He didn’t respond, except to slowly blink his angled brown eyes.
Cly’s big head poked up from the portal in the floor. “Sorry about that,” he said to Briar. “I should’ve warned you. Fang’s all right, but he’s just about the quietest son of a bitch I ever met. ”
“Does he…” she began, and then feared it might be rude. She asked the man in the loose-fitting pants and the mandarin jacket, “Do you speak English?”
The captain answered for him. “He doesn’t speak anything. Someone cut out his tongue, but I don’t know who or why. He understands plenty, though. English, Chinese, Portuguese. God knows what else. ”
Fang stepped away from Briar and placed a cloth satchel down on a seat off to the left. He pulled an aviator’s cap out from the bag and put it on his head. There was a hole cut out of the back of the hat so that he could thread his ponytail through it.
“Don’t worry about him,” Cly emphasized. “He’s good people. ”
“Then why is he called Fang?” Briar asked.
Cly scaled the steps and began crouching. He was too tall to comfortably stand in his own cabin. “As far as I know, that’s his name. This old woman in Chinatown, down in California—she told me it means honest and upright, and it doesn’t have anything to do with snakes. I’m forced to take her word for it. ”
“Out of the way,” demanded another voice.
“I am out of the way,” Cly said without looking.
From below came another man, grinning and slightly fat. He was wearing a black fur hat with flaps that came down over his ears, and a brown leather coat held together with mismatched brass buttons.
“Rodimer, this is Miss Wilkes. Miss Wilkes, that’s Rodimer. Ignore him. ”
“Ignore me?” He feigned affront as he failed to feign disinterest in Briar. “Oh, I should dearly pray that you wouldn’t!” He seized one of Briar’s hands and gave it a dry and elaborate kiss.

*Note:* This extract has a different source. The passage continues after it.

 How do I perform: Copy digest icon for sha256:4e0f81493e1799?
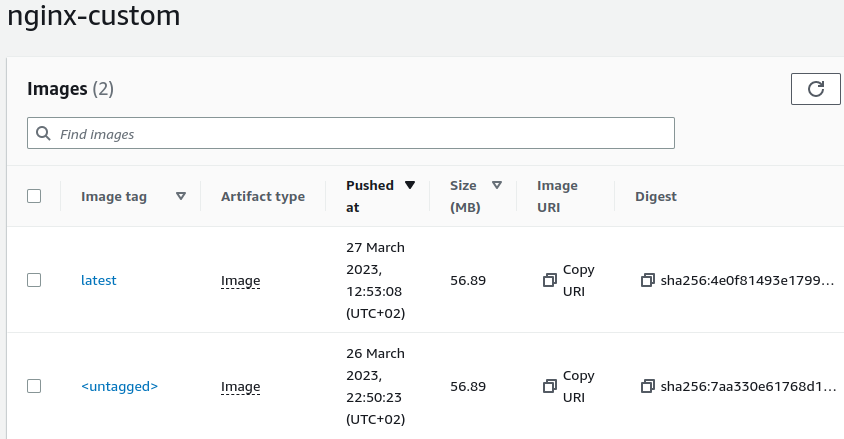[647, 281]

“All right, I won’t,” she assured him, reclaiming her hand. “Is this everyone?” she asked Cly.
“This is everyone. If I carried anyone else we wouldn’t have room for cargo. Fang, see about the ropes. Rodimer, the boilers are hot and ready to spray. ”
“Hydrogen check?”
“Topped off over in Bradenton. Ought to be good to go for another few trips. ”
“So the leak’s patched?”
“Leak’s patched. ” Cly nodded. “You,” he said to Briar. “You ever flown before?”
She admitted that she hadn’t. “I’ll be all right,” she told him.

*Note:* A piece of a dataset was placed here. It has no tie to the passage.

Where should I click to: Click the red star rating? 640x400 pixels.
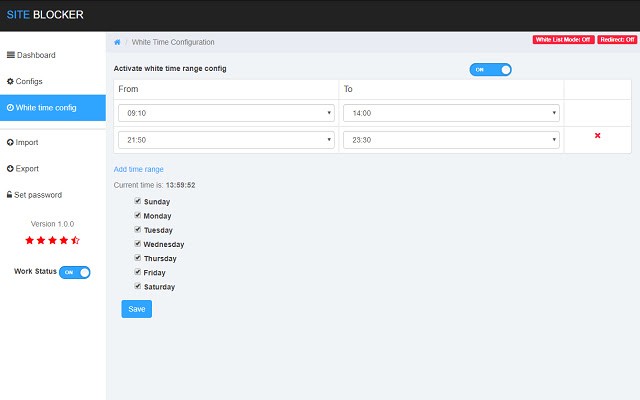(52, 241)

“You’d better. Any spills are your own, and you clean them up. Fair deal?”
“Fair deal. Should I sit down somewhere?”
He scanned the narrow cab and didn’t see anything that looked comfortable. “We don’t usually take passengers,?

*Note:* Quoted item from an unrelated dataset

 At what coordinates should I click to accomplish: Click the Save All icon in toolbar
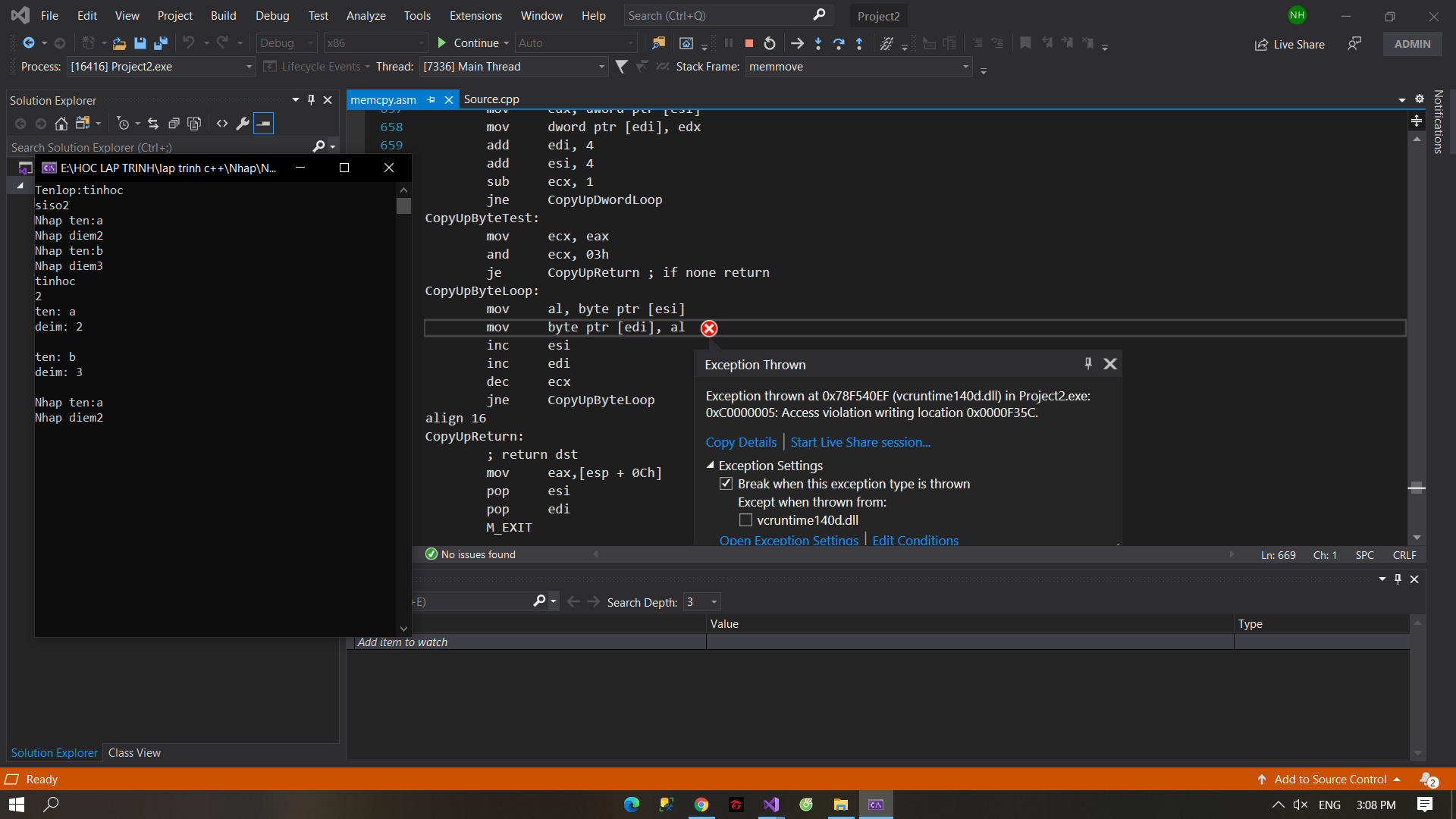pos(160,43)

?? he said. “Sorry, but there’s no first-class in this bird. Pull up a crate and brace yourself if you want to see outside, or”—he waved an enormous arm toward a small, rounded door at the back of the craft—“there’s sleeping spots in the back area, just hammocks. Not one of them is fit for a lady, but you can sit there if you want. Do you get sick from moving?”
“No. ”
“I’d ask that you be damned sure before you get too comfortable back there. ”
She cut him off before he could say any more. “I don’t get sick, I said. I’ll stay out here. I want to see. ”
“Suit yourself,” he said. He grabbed a heavy box and pulled it over the floor until it was next to the nearest wall. “It’ll be an hour before we get to the wall, and then it’ll take half again that long to set up for the drop and catch. I’ll try to set you down someplace… well, there’s no place safe in there, but—”
Rodimer sat up straight and jerked his head around to look at Briar. “You’re going inside?” he asked in a voice too deliberately melodic for a man his size and shape. “Good God almighty, Cly. You’re going to dump the lady off behind the wall?”
“The lady made a very persuasive case. ” Cly watched Briar from the corner of his eye.